Cette contribution est également disponible intégralement en français et en italien, car la rédaction de forumlecture.ch est convaincue qu'elle peut également stimuler le débat dans les régions francophones et italophones.
Netaya Lotze s'interroge sur les compétences nécessaires à la littératie en IA. Elle compare différents modèles, discute de catégories et intègre, du point de vue de la recherche fondamentale en (psycho)linguistique, l'aspect de la "sensibilisation des utilisateurs à la linguistique ", qu'elle illustre avec des exemples concrets.
Sara Giulivi et Fabio Meliciani abordent la question des liens entre lecture et outils numériques en mettant l'accent sur les algorithmes de l'IA. En examinant les effets du support numérique sur les processus cognitifs qui sont à la base de la lecture, il et elle apportent des pistes de réflexion sur les opportunités et conséquences de l'IA sur la compréhension de textes écrits.
Carolin Führer et Daniel Nix étudient, à l'aide de "Devant la loi" de Franz Kafka, si des conversations littéraires avec l'IA peuvent soutenir la compréhension de textes littéraires chez les élèves du secondaire. Les résultats partiels d'une étude qualitative montrent entre autres que les apprenants ont utilisé l'IA avant tout comme moyen d'apprentissage, mais qu'aucune situation de conversation ne s'est développée avec le chatbot. A partir de ces résultats, les auteur.es en déduisent des objectifs pour la pratique pédagogique.
Philippe Wampfler s'intéresse de plus près aux processus d'écriture soutenus par des outils d'IA génératifs et à leurs effets sur la didactique de l'écriture. Il plaide pour une utilisation réfléchie et accompagnée des outils d'IA dans l'enseignement, formule des objectifs d'apprentissage correspondants, mais s'interroge aussi sur ce que signifie le fait que les machines écrivent soudain autant.

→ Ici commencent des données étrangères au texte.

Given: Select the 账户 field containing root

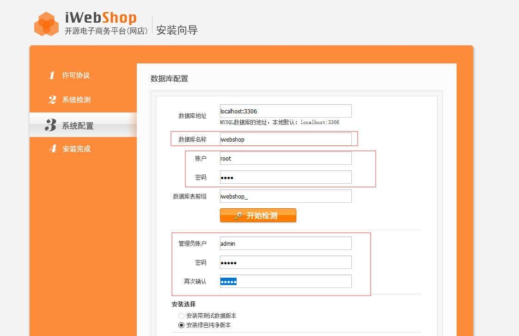Looking at the screenshot, I should (x=285, y=158).
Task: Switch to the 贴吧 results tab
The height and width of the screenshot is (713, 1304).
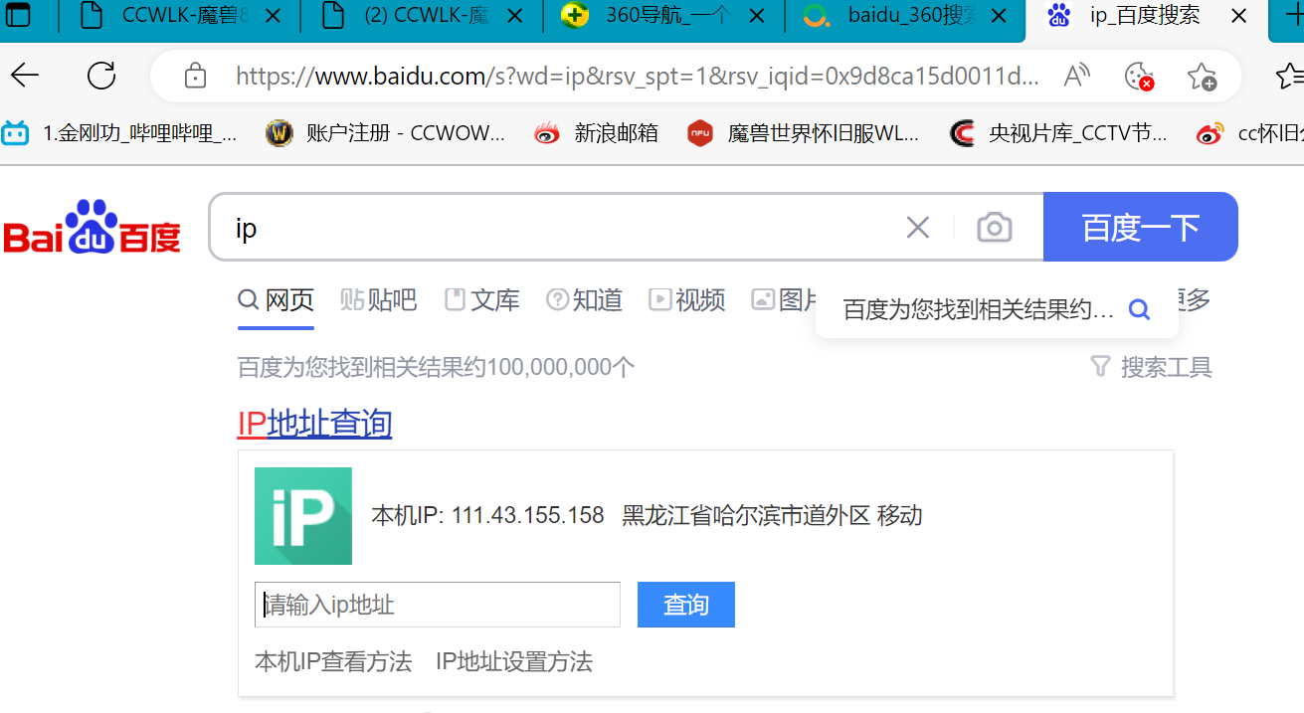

Gerhard Lauer porte son regard sur l'industrie littéraire, qui est soumise à un changement fondamental avec l'IA. Il montre les continuités et les ruptures dans l'écriture et l'illustration de livres et donne un aperçu de ce qui est déjà possible aujourd'hui en matière de processus d'écriture créative avec l'IA et de la direction que pourrait encore prendre le voyage.
Comme le relève Viviane Morin et Audrey Raynault, avec l'arrivée de l'IA, de nouvelles connaissances et compétences informationnelles devraient être acquises par les élèves. Or, non seulement il n'y a pas de prescriptions au Québec par rapport à leur enseignement mais aussi peu de ressources et d'outils à disposition des enseignant.es. Ainsi, les auteures soulignent le développement du rôle des bibliothécaires qui mettent en place des initiatives pour soutenir ce domaine d'apprentissage. Elles donnent l'exemple de la "bibliothèque au carrefour des apprentissages", comme lieu propice au partage d'outils et de matériel.
Andreas G. Förster est traducteur. Il montre comment les traducteurs doivent faire face à une réalité professionnelle qui évolue rapidement, quelle est l'influence des systèmes de traduction automatique sur le métier de traducteur et les conditions de travail et comment ils les modifient, par exemple lorsque de nouveaux domaines professionnels comme la post-édition deviennent importants.